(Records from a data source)

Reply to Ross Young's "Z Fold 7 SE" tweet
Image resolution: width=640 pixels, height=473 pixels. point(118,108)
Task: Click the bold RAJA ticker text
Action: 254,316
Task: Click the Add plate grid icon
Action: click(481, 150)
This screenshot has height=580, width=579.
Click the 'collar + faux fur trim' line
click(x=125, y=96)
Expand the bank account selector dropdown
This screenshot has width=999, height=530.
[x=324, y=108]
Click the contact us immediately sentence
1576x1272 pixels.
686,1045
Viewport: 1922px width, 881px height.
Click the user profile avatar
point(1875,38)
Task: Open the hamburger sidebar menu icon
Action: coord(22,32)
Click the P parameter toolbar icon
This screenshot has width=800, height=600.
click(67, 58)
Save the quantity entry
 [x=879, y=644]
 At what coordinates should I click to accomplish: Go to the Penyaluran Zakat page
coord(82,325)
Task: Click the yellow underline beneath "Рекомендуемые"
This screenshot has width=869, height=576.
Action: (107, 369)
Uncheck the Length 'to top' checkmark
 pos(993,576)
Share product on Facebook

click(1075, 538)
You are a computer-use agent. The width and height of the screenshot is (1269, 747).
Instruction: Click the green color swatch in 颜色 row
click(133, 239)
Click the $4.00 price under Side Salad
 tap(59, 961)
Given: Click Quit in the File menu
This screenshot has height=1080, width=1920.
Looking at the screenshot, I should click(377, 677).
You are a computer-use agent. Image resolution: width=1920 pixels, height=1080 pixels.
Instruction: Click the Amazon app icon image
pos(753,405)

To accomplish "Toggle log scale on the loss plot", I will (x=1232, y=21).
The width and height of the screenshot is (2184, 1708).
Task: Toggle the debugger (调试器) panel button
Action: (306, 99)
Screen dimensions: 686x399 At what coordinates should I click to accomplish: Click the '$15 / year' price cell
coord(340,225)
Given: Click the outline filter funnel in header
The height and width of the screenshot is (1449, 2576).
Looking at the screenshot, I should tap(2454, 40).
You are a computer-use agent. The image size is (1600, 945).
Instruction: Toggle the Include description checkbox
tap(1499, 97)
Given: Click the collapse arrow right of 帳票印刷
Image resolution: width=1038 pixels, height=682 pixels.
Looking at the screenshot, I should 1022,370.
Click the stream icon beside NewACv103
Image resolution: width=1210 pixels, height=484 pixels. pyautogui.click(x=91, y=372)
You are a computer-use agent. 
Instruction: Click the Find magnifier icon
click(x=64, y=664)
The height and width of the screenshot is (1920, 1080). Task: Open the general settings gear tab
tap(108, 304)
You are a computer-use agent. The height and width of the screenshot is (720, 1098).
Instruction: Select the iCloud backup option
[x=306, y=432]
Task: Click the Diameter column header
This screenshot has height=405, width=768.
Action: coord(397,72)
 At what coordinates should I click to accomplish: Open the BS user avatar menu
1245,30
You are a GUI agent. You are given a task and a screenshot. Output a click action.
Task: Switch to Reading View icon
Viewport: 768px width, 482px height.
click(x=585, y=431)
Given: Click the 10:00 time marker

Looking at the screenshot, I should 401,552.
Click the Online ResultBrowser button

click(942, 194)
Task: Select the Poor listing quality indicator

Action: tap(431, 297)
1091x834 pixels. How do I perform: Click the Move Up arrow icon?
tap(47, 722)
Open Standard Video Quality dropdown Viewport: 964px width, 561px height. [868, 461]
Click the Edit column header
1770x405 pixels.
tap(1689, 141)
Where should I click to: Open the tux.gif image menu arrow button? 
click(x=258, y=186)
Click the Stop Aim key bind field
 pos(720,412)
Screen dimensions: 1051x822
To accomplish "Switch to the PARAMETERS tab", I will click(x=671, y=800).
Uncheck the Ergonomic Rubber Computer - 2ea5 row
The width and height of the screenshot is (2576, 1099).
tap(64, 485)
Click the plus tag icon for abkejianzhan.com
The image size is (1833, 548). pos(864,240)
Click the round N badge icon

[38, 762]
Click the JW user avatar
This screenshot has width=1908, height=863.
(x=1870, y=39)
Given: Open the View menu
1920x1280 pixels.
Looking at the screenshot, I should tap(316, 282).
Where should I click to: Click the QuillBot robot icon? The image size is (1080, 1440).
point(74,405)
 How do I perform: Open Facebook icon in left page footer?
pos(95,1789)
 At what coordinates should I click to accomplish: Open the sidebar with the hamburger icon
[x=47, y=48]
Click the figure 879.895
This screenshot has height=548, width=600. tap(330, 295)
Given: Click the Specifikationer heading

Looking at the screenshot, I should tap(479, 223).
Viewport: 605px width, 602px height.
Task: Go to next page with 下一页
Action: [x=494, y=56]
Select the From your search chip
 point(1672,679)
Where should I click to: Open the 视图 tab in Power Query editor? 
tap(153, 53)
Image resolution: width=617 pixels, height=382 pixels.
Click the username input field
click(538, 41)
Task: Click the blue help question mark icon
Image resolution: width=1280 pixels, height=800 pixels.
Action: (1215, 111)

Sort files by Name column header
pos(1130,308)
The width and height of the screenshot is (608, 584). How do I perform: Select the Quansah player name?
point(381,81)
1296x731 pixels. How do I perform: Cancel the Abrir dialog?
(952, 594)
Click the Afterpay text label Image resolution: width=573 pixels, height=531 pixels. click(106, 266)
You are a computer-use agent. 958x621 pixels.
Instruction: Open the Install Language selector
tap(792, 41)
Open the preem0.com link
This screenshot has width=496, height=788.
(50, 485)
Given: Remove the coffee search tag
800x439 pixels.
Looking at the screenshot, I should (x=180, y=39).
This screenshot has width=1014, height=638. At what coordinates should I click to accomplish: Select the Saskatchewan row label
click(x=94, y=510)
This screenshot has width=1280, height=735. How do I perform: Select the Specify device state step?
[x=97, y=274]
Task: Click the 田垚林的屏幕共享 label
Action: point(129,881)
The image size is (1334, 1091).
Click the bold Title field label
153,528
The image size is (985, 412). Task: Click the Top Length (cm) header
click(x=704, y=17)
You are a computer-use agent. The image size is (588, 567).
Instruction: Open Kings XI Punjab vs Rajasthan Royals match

**Aim**
Update the entries from the start through the line containing "Looking at the screenshot, I should click(377, 677)." by changing "Side Salad" to "House Salad" and keeping everything else the same.

**Written answer**
Reply to Ross Young's "Z Fold 7 SE" tweet
Image resolution: width=640 pixels, height=473 pixels. point(118,108)
Task: Click the bold RAJA ticker text
Action: 254,316
Task: Click the Add plate grid icon
Action: click(481, 150)
This screenshot has height=580, width=579.
Click the 'collar + faux fur trim' line
click(x=125, y=96)
Expand the bank account selector dropdown
This screenshot has width=999, height=530.
[x=324, y=108]
Click the contact us immediately sentence
1576x1272 pixels.
686,1045
Viewport: 1922px width, 881px height.
Click the user profile avatar
point(1875,38)
Task: Open the hamburger sidebar menu icon
Action: coord(22,32)
Click the P parameter toolbar icon
This screenshot has width=800, height=600.
click(67, 58)
Save the quantity entry
 [x=879, y=644]
 At what coordinates should I click to accomplish: Go to the Penyaluran Zakat page
coord(82,325)
Task: Click the yellow underline beneath "Рекомендуемые"
This screenshot has width=869, height=576.
Action: (107, 369)
Uncheck the Length 'to top' checkmark
 pos(993,576)
Share product on Facebook

click(1075, 538)
You are a computer-use agent. The width and height of the screenshot is (1269, 747).
Instruction: Click the green color swatch in 颜色 row
click(133, 239)
Click the $4.00 price under House Salad
 tap(59, 961)
Given: Click Quit in the File menu
This screenshot has height=1080, width=1920.
Looking at the screenshot, I should click(377, 677).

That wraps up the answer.